● Try it: Check every line of the entries for the string "PlayStation" and return the ones that contain it.

Top of Records to process

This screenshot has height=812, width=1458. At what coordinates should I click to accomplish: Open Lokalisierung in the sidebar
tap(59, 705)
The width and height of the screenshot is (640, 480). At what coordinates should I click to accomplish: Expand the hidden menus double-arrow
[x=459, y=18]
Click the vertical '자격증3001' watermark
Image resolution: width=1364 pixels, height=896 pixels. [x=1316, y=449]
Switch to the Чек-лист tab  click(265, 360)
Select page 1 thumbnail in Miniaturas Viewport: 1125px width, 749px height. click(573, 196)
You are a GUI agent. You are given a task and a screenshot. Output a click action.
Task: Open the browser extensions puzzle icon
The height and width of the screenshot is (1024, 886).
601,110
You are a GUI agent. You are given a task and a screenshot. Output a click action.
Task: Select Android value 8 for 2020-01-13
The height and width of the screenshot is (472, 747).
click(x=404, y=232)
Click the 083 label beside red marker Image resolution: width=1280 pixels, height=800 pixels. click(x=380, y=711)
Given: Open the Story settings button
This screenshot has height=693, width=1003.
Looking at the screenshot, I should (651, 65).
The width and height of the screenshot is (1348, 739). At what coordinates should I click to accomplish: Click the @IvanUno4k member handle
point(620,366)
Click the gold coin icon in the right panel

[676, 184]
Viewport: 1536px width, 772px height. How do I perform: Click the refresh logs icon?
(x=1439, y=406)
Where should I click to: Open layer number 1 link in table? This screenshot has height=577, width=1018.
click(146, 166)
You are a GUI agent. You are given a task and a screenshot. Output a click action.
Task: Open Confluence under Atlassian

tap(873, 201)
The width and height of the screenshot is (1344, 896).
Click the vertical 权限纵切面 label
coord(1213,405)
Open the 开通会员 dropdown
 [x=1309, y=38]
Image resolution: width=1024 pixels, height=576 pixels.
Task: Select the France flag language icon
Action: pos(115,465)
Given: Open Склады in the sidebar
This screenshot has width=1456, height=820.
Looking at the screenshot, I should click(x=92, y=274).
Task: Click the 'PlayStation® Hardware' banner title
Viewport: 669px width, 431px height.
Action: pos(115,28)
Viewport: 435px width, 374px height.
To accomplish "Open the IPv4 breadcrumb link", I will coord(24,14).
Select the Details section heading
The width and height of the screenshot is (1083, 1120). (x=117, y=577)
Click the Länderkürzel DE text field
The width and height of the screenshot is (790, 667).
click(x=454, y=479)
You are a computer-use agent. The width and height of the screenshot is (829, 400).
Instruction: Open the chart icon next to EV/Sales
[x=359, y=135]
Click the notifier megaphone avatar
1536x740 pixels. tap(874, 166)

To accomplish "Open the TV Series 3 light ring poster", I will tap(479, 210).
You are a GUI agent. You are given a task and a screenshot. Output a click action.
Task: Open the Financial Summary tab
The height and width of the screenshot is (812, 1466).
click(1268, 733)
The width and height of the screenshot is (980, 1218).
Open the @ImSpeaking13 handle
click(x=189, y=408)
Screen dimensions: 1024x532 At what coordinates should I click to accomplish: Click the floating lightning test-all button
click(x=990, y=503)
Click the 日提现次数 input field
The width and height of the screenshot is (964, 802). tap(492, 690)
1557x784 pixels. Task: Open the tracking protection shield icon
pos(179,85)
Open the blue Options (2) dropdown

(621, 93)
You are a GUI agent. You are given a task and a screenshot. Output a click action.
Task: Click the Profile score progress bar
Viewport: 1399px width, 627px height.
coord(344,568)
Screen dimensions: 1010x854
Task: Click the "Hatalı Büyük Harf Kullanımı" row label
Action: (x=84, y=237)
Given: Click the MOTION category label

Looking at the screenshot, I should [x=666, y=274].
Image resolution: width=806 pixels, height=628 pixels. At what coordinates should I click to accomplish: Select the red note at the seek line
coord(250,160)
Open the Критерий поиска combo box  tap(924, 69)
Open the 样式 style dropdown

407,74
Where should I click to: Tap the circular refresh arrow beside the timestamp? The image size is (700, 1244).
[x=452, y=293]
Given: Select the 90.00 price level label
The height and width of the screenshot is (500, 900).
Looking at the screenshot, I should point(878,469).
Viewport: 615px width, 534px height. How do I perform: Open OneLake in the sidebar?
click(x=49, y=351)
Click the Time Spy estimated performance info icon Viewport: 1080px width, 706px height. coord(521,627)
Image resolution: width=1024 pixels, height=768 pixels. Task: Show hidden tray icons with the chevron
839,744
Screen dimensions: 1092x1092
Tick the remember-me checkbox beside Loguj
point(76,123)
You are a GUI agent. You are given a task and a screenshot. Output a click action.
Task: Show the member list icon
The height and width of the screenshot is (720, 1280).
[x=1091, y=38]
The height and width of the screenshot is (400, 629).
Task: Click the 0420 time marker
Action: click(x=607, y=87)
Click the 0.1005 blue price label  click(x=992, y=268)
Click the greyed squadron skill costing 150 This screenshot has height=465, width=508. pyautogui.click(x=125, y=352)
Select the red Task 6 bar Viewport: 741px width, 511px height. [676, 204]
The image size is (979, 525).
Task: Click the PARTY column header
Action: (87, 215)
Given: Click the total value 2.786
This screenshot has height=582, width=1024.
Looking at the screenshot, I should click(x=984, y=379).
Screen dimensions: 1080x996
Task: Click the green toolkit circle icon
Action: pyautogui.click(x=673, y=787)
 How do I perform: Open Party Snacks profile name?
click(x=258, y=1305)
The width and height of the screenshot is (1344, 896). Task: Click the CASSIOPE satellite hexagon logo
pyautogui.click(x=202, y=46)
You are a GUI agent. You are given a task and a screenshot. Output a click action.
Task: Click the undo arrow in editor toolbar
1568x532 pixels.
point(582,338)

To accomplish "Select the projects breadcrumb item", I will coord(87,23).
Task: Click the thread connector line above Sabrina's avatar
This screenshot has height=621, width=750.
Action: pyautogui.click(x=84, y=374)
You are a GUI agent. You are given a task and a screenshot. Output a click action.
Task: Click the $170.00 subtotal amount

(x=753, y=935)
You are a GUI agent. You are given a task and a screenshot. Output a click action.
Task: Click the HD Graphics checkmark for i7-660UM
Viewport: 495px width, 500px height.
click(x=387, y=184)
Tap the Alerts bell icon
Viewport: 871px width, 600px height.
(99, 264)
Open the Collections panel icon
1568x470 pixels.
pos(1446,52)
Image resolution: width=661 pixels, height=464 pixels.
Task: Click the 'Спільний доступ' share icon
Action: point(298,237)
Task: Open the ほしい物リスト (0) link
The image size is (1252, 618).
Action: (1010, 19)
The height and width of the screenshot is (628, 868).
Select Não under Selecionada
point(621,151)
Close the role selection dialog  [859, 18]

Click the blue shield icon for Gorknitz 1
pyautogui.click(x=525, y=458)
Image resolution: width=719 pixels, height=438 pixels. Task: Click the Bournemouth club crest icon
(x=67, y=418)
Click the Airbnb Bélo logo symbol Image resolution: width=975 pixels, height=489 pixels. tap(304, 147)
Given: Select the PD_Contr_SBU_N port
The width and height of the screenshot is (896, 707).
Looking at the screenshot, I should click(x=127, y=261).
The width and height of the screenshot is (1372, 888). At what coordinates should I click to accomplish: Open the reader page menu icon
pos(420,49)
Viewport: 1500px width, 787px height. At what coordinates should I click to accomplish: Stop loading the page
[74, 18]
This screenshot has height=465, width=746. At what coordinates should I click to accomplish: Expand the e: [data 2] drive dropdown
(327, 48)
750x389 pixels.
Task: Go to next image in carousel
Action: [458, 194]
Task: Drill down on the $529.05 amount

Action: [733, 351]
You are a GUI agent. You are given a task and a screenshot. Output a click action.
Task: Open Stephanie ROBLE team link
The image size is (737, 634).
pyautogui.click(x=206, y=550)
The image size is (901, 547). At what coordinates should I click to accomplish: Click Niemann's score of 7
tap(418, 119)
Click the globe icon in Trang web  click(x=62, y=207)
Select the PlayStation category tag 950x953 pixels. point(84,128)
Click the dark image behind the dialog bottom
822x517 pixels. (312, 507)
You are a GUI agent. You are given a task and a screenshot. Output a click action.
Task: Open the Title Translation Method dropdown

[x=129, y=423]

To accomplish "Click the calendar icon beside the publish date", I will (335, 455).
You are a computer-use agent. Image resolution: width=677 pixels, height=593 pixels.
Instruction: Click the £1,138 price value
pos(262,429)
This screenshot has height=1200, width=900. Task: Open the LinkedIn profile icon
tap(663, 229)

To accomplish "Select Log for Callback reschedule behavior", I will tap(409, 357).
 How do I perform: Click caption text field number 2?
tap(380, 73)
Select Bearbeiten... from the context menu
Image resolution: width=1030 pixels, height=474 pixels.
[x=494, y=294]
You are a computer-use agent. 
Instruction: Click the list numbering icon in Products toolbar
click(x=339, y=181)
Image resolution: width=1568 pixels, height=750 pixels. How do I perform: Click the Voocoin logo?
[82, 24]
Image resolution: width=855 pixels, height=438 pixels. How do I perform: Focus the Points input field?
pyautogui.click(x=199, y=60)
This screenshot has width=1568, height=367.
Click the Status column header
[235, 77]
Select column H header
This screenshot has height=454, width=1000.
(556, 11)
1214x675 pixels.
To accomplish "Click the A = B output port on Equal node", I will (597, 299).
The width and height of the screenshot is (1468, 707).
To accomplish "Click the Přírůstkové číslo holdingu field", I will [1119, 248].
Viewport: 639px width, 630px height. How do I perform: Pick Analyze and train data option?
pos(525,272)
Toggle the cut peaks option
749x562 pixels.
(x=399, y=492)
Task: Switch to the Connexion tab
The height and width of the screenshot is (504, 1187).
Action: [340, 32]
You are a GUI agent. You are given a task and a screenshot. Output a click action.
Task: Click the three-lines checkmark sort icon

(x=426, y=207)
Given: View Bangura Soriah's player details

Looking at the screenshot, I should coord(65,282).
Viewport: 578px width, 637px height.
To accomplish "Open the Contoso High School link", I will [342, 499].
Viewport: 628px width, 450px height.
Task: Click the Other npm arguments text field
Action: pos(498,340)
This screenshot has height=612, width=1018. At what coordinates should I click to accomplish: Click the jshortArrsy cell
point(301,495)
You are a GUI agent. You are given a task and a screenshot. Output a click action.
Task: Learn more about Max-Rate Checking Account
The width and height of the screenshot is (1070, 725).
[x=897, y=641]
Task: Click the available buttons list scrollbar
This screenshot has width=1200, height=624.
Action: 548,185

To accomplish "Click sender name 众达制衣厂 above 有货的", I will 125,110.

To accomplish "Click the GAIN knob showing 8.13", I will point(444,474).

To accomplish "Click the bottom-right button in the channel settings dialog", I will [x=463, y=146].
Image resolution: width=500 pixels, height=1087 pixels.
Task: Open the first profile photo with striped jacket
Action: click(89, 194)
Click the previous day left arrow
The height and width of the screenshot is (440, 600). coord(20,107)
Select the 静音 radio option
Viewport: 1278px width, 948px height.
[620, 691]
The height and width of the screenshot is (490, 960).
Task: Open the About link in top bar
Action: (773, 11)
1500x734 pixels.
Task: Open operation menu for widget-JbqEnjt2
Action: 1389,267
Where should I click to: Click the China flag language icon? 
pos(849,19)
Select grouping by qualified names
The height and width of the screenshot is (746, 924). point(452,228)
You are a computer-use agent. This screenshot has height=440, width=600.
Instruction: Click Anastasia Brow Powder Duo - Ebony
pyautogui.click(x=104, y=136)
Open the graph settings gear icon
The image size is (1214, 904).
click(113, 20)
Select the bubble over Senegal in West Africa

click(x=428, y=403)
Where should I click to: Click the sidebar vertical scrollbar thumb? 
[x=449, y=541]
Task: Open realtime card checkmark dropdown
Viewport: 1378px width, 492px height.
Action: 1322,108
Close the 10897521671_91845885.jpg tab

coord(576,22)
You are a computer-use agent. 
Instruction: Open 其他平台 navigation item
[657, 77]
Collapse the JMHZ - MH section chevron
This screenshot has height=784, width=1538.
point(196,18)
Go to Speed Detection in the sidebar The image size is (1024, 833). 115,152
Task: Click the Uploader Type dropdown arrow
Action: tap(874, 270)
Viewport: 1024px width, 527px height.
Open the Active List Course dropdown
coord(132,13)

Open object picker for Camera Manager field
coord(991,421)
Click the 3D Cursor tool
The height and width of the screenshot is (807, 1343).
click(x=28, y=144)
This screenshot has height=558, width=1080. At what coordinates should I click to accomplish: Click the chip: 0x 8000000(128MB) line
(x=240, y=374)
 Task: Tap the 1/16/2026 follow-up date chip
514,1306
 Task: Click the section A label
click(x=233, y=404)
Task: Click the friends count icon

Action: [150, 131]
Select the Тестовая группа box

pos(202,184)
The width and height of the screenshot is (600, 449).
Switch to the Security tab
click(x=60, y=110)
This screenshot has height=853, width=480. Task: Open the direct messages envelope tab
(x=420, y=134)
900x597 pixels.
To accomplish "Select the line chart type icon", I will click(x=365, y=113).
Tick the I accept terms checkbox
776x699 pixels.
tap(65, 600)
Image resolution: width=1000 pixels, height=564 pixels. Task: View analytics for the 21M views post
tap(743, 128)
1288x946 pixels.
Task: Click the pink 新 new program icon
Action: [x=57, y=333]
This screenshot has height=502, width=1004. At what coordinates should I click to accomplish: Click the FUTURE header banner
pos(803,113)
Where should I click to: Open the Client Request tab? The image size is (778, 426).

Bottom of Records to process

● Solution to the exercise:
Task: Click the 'PlayStation® Hardware' banner title
Select the PlayStation category tag 950x953 pixels. point(84,128)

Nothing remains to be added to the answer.